===== Source records
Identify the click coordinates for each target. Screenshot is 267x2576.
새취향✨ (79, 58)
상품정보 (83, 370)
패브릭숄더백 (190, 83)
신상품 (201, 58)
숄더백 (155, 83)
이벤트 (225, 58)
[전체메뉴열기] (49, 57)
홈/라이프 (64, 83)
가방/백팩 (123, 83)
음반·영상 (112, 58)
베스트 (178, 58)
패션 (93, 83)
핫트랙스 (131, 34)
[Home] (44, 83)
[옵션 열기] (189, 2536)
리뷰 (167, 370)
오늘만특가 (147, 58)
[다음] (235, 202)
==========
▶ _Task goal_: Lines before the one containing "신상품 (201, 58)" are left out. Repeat that line and all lines after it in the records above exactly.

▶ _Exercise result_:
신상품 (201, 58)
숄더백 (155, 83)
이벤트 (225, 58)
[전체메뉴열기] (49, 57)
홈/라이프 (64, 83)
가방/백팩 (123, 83)
음반·영상 (112, 58)
베스트 (178, 58)
패션 (93, 83)
핫트랙스 (131, 34)
[Home] (44, 83)
[옵션 열기] (189, 2536)
리뷰 (167, 370)
오늘만특가 (147, 58)
[다음] (235, 202)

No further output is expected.